Relay running on Virtual Host

(imported topic written by Tim.Rice)

I thought I recently read a statement somewhere talking about limitations on installing Relay’s on Virtual Guest OS’s (VMware, etc). but I can’t find it again.

Something about each host with a Relay installed needing to be on different NIC’s for performance reasons. I gotta start keeping better notes!!

I’m getting pressure from our upper management to create VMware guests to hosts the Relays so that they can all be located in our data center(s) rather than scattered physically around the network. Given the number of endpoints I;m supporting, I would really rather not go that route.

Any help locating the document again would be greatly appreciated.

(imported comment written by StacyLee)

Tim,

I’ve heard this before and not sure if it was an official document or a statement of best practice. Up until last year we ran 18 dedicated relays in 2 data centers serving our campus. We are in the process of converting to what we call Super Relays. We purchased 2 Dell PowerEdge R720 and filled it with 16 hard drives, the fastest CPUs, lots of RAM and 4 quad port nics, installed Server 2012 datacenter edition. The first 2 drives are dedicated to the OS, we use HyperV and for each guest we installed server 2012 standard with its own dedicated NIC and drive with bigfix relay application on each guest. We worked with our networking team to ensure each NIC had a 1GB connection then trunk them around campus where it made sense to make them closer to the clients.

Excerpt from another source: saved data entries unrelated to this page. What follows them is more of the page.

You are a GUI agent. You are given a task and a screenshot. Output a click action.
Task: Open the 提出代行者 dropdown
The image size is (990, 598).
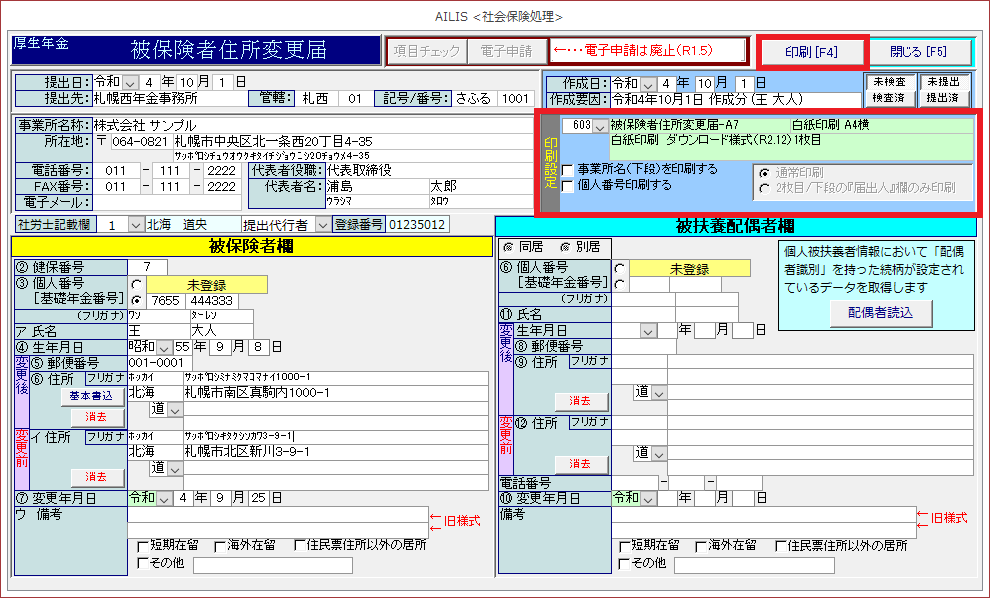tap(322, 225)
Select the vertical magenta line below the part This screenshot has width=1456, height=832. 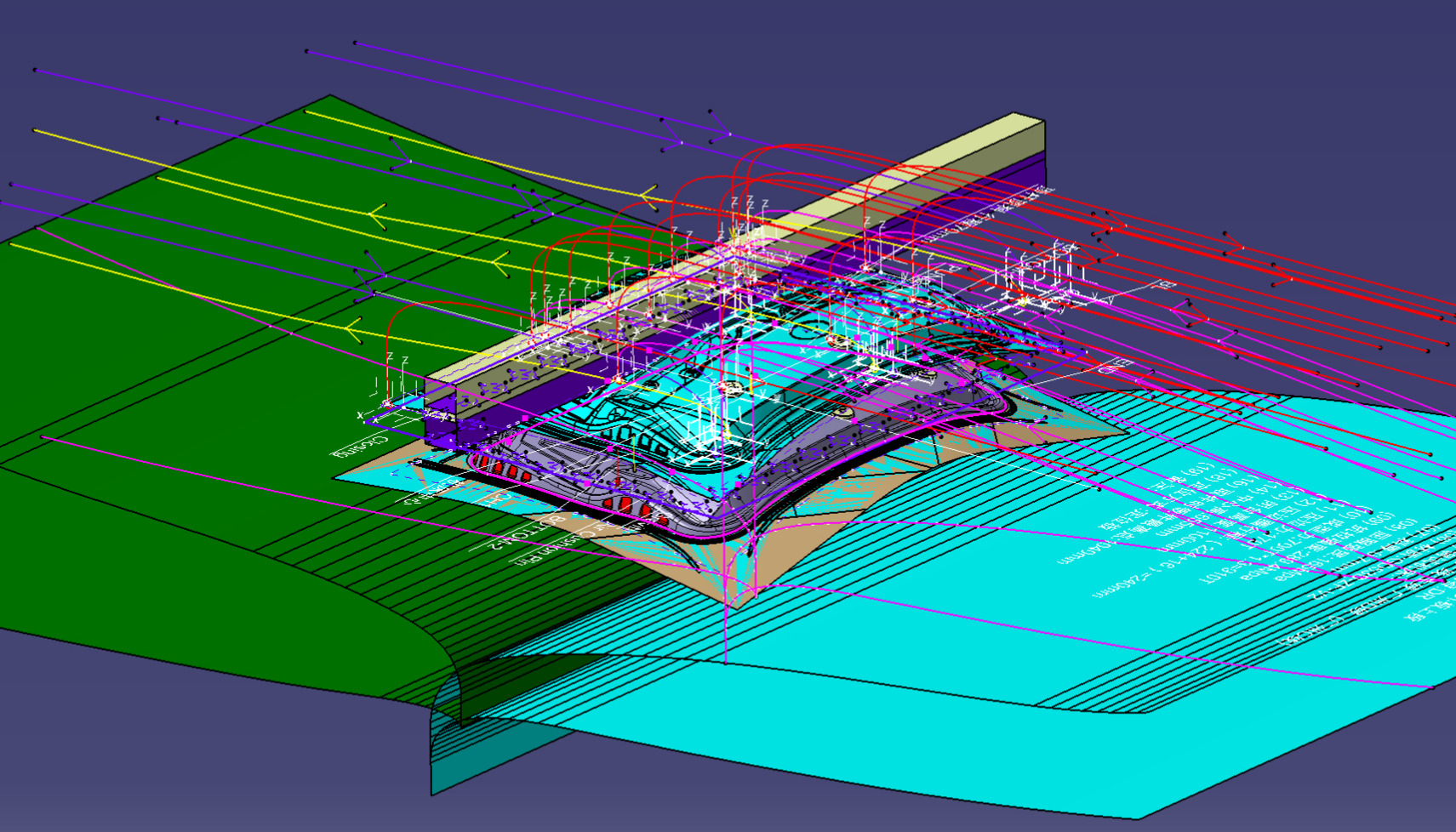(725, 630)
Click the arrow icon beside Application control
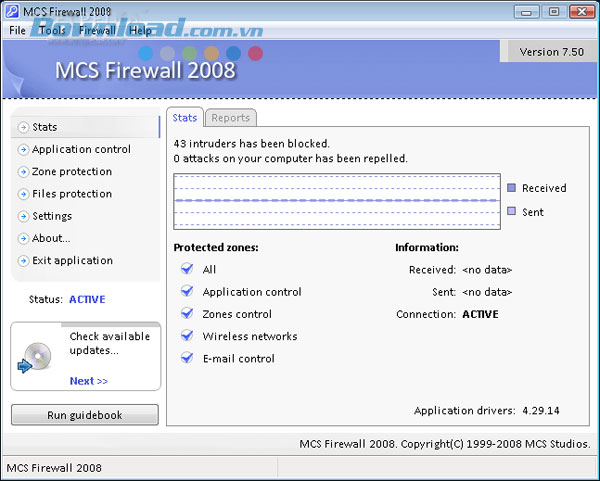The height and width of the screenshot is (481, 600). 23,150
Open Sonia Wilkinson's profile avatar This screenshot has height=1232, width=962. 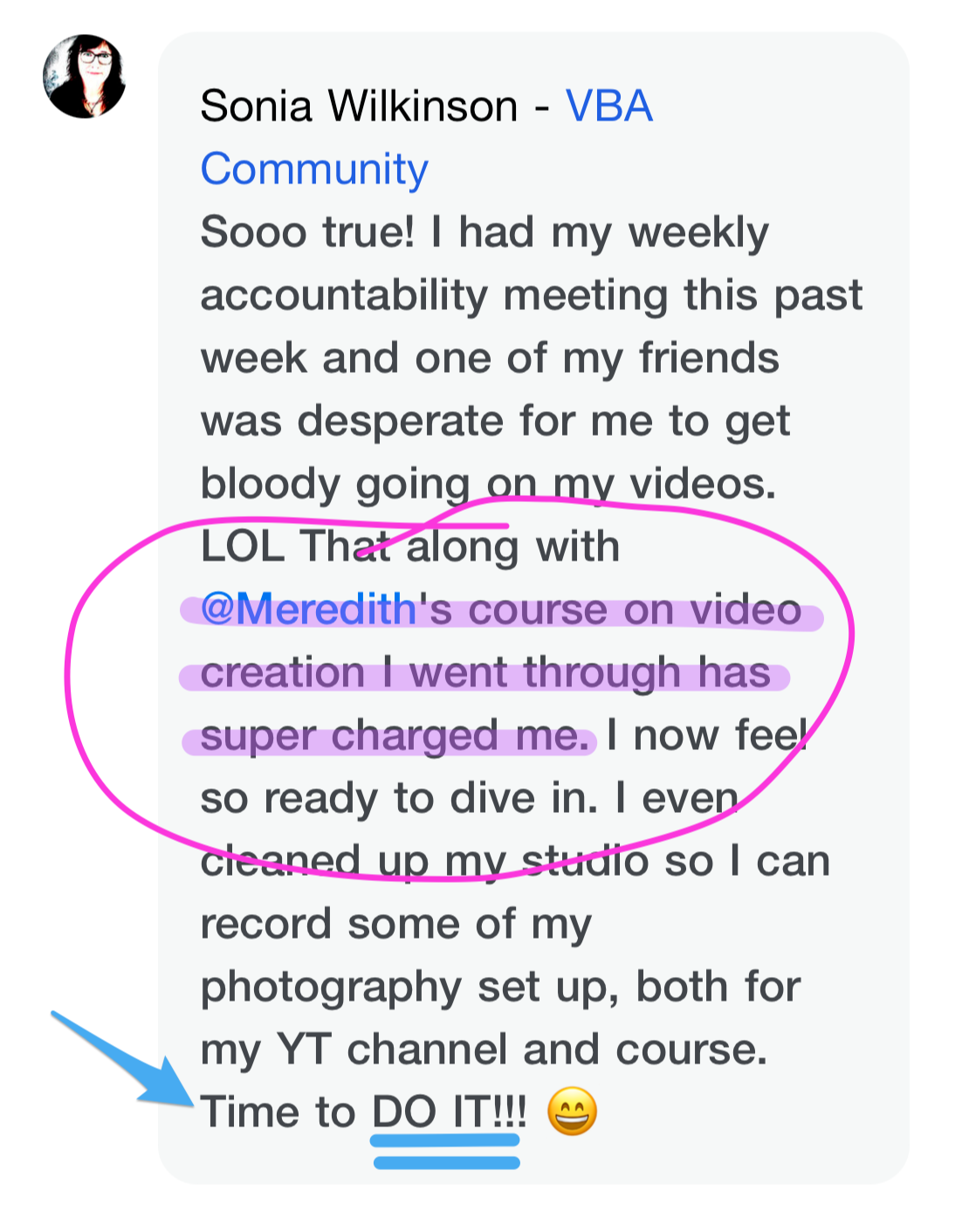click(85, 76)
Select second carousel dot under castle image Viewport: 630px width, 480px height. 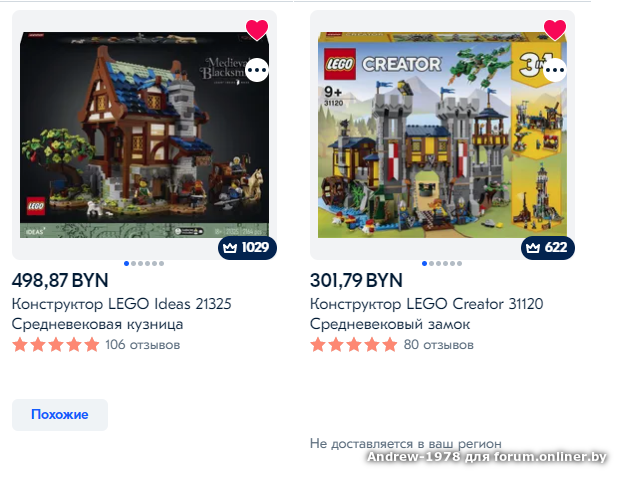tap(432, 263)
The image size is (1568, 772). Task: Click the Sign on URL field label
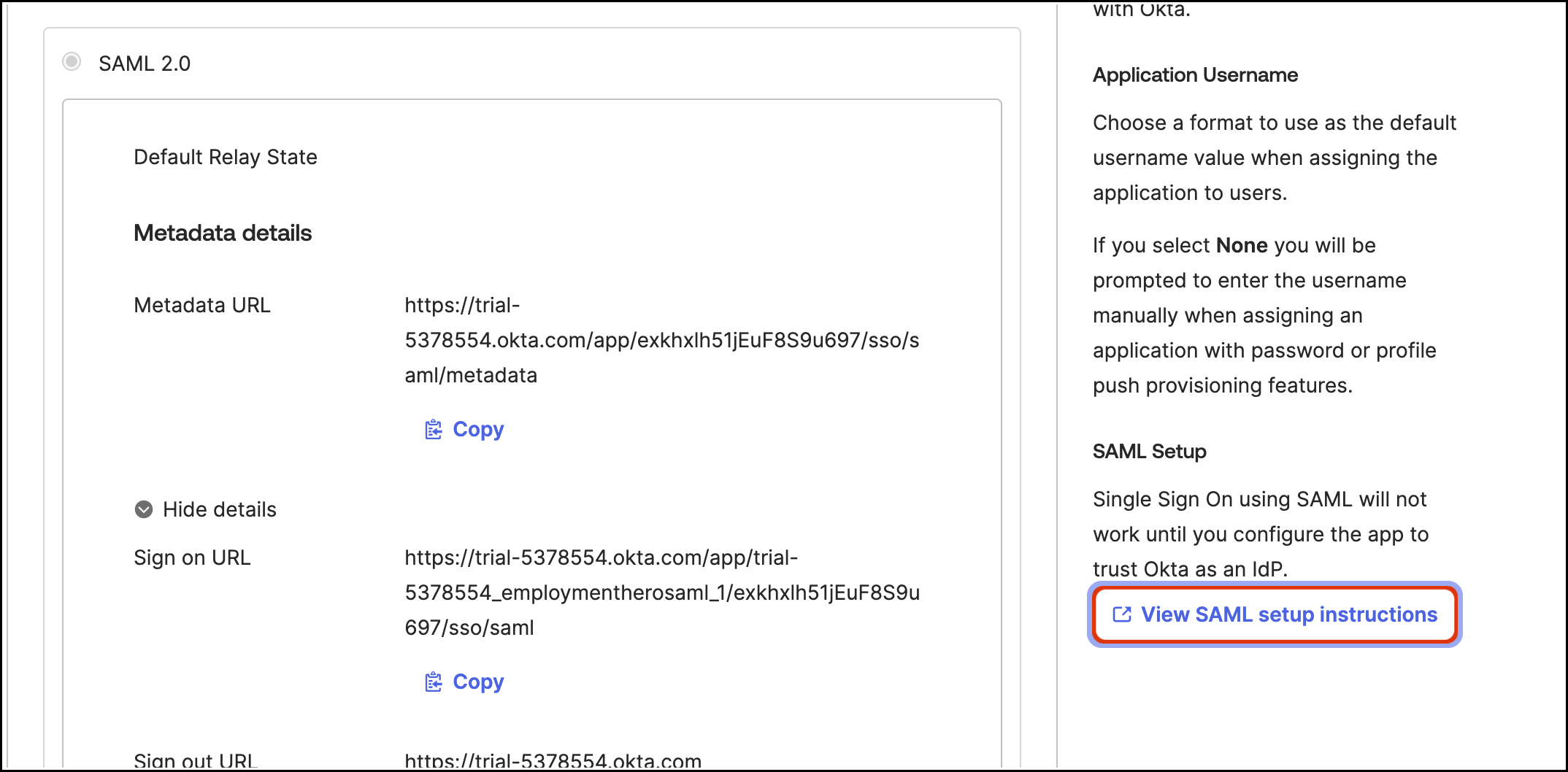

We now have 2 Server 2012 Hyper V servers running 24 bigfix relays the client connections are spread evenly (+/- 100 clients per relay). This was our experiment last year and it was so successful we ordered 2 more super relays and plan to have 4 physical host with 50 guest relays trunked around the campus.

So in short it is possible to run them virtual but it will not likely play nice with an existing VMware setup unless they high performance with 10G nics and more. We were concerned we could be pushing or pulling so much data from the campus that we can cause a DoS on the other guests.

Thanks

Stacy Lee

Stanford University

(imported comment written by Tim.Rice)

Sounds like an interesting experiment.

I would love to hear more about how it works out.

I’m using a mix of dedicated, non-dedicated, and Virtual Relays. I’m getting pressure to convert to all Virtual, but we have multiple remote locations serviced by WAN links and I’m trying to gather supporting documentation to keep distributed relays in some cases.